— Start of Source excerpt —
Re: Reasoning over millions of triples - any working reasoners?

[Cor, this takes me back a couple of decades to when I was functional and parallel; now I am non-functional and convergent.]

In our case (and I suspect Harry's), it is not simply a case of the speed of DB querying (or assertion).
Other functions are required: for example, provenance of each assertion (which I think is what his research is about, analysing the communities of sameAs statements); rollback when an assertion is found to be wrong and other assertions have been made based on the incorrect information (this is not classical DB rollback); deprecation of URIs.
We do actually use a DB for this, but it took some work to decide on the schemas that are sufficiently flexible and powerful to satisfy research requirements that may appear later.
Actually, an RDF store satisfies this flexibility better, but when we started many years ago, we moved from an RDF store to a DB because at that stage we weren't confident in the query-rate and scaling.

I think Harry's message was simply asking if he could avoid having to do exactly what these messages are suggesting :-)

Cheers

On 22 Jan 2011, at 01:45, Enrico Franconi wrote:

> I fully agree here: this is a classical DB/data-structure task which has several known solutions in the classical literature. The novel challenge here is to find a balance/tradeoff of the effectiveness of the index in compression and access time with its updatability. This is no "reasoning".
> cheers
> --e.
> 
> On 21 Jan 2011, at 23:02, Sampo Syreeni wrote:
> 
>> On 2011-01-18, Harry Halpin wrote:
>> 
>>> I've got a big bunch of owl:sameAs statements (about 50 million in n-triples) and I want to do some reasoning over them, i.e. look for chains of sameAs. Does anyone know of any reasoners that handle that amount of data?
— End of Source excerpt —
— Start of Given records —
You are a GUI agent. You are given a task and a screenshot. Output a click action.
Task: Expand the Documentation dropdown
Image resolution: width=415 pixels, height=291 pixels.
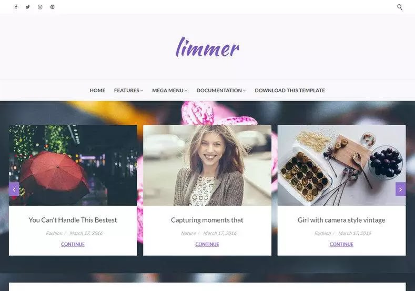click(x=221, y=91)
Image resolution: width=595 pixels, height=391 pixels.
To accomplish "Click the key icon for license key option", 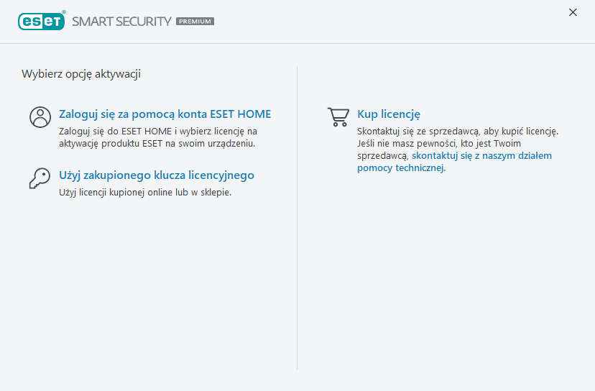I will point(40,178).
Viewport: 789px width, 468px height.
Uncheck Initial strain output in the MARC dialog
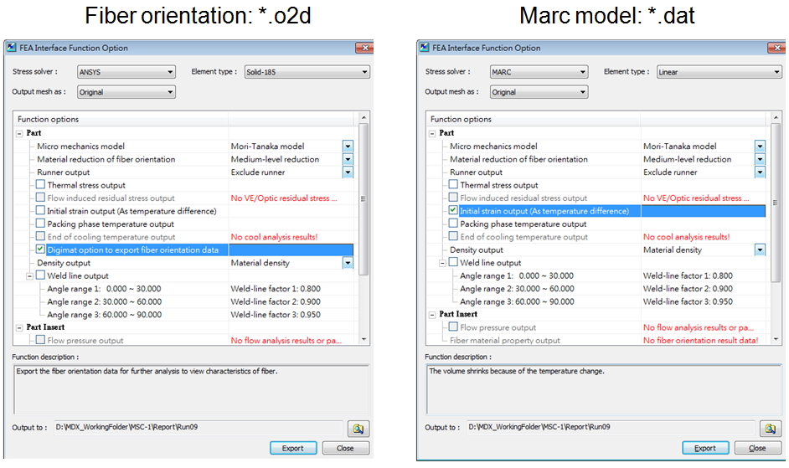pos(453,211)
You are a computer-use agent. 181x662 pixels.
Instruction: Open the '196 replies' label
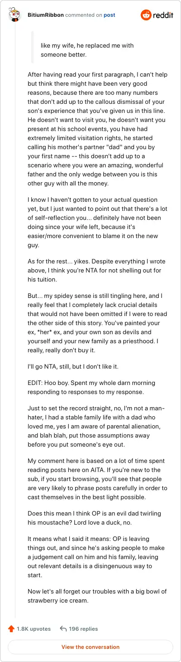[x=84, y=628]
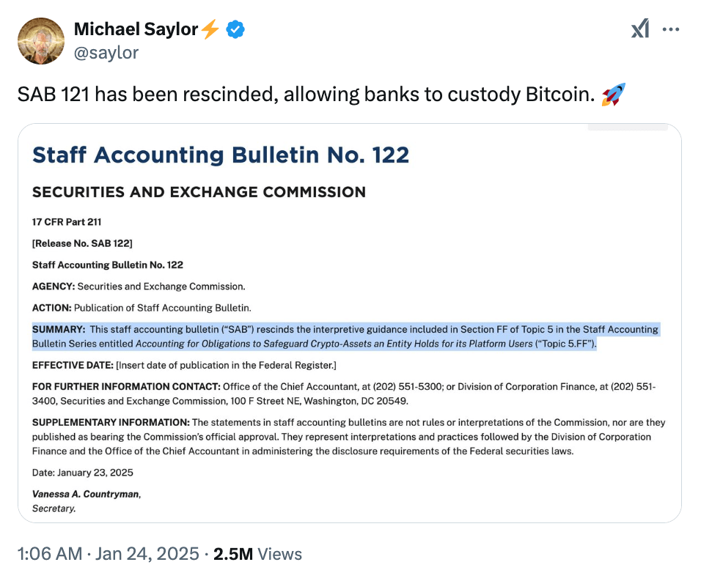This screenshot has height=573, width=701.
Task: Click the @saylor handle
Action: pyautogui.click(x=106, y=52)
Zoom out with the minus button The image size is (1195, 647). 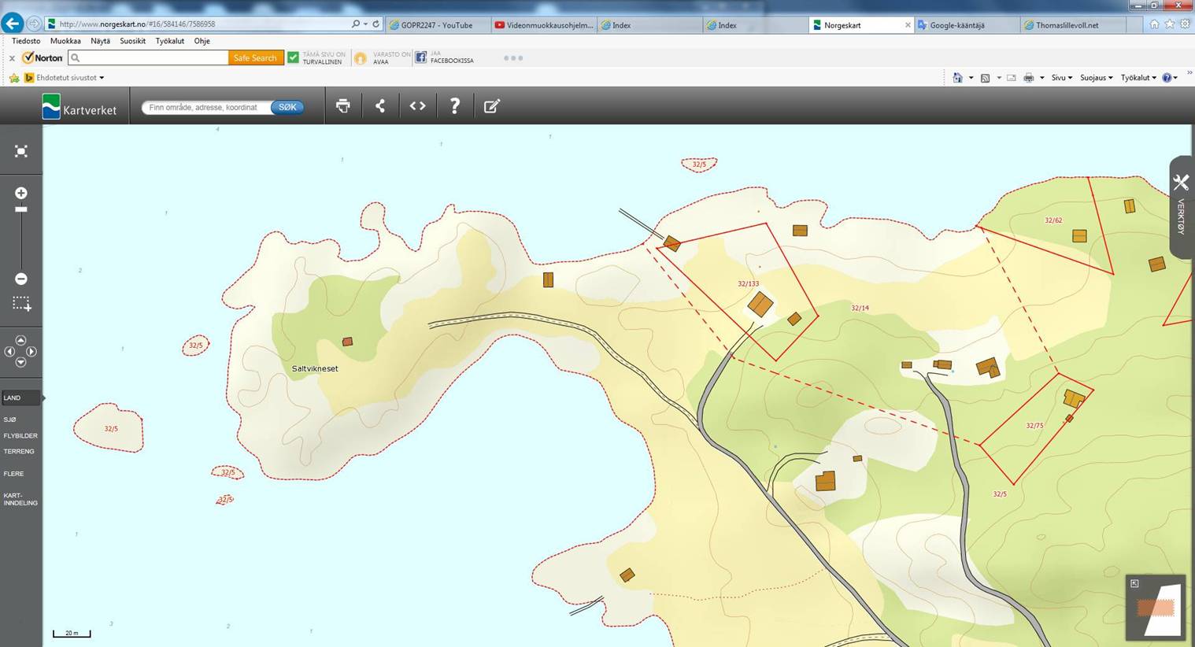click(21, 279)
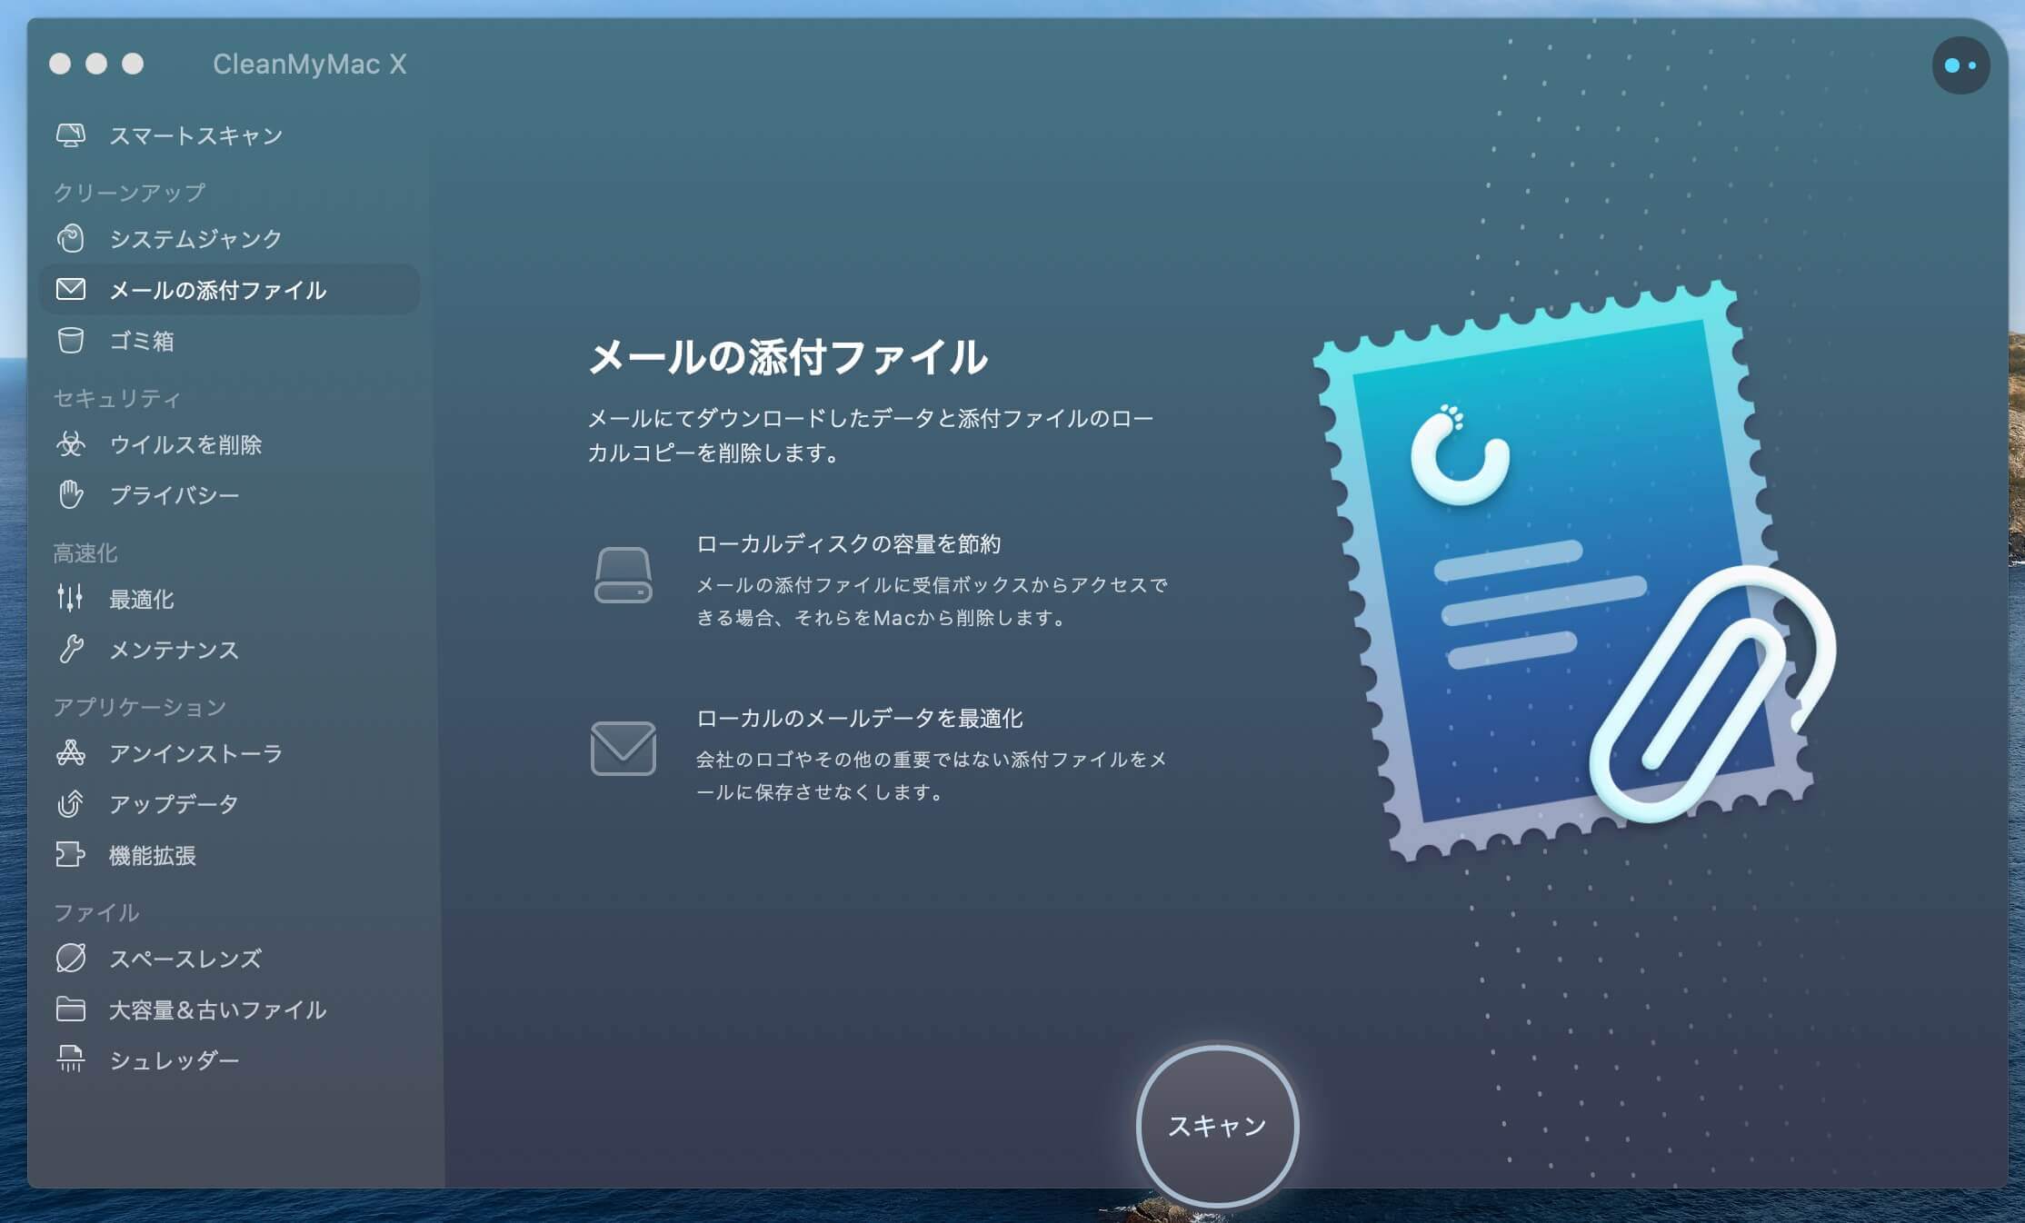Open the CleanMyMac assistant in the top-right corner

point(1960,65)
— End of Given records —
◆ What you need to do:
a – In the mailing-list thread, why did the writer's group move from an RDF store to a DB? Answer in one to three sentences.
b – Answer these from the mailing-list thread:
(i) How many owl:sameAs statements does Harry Halpin say he has?
(ii) What does Enrico Franconi call the novel challenge?
(iii) What does the writer think Harry's research is about?
c – Does each statement agree with the mailing-list thread? Answer yes or no and quote the deciding words.
(i) The writer's group currently uses an RDF store for this work.
(ii) Enrico Franconi sees the task as a classical DB problem.
(iii) Harry Halpin wants to look for chains of sameAs.
The data above is separate material with no connection to the mailing-list thread.

◆ Task answers:
a – When the group started many years ago, it wasn't yet confident in the query rate and scaling of an RDF store. That is why it moved to a DB.

b –
(i) About 50 million, in n-triples.
(ii) Finding a balance or tradeoff between the index's effectiveness in compression and access time and its updatability.
(iii) Analysing the communities of sameAs statements.

c –
(i) No: "We do actually use a DB for this"
(ii) Yes: "this is a classical DB/data-structure task"
(iii) Yes: "look for chains of sameAs"